**Source material:**
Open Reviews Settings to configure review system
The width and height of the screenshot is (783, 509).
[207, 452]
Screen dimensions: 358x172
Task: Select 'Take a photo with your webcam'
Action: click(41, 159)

**Exercise details:**
Nothing may be left out. Copy each line of the listing exactly.

**Problem solution:**
Open Reviews Settings to configure review system
The width and height of the screenshot is (783, 509).
[207, 452]
Screen dimensions: 358x172
Task: Select 'Take a photo with your webcam'
Action: click(41, 159)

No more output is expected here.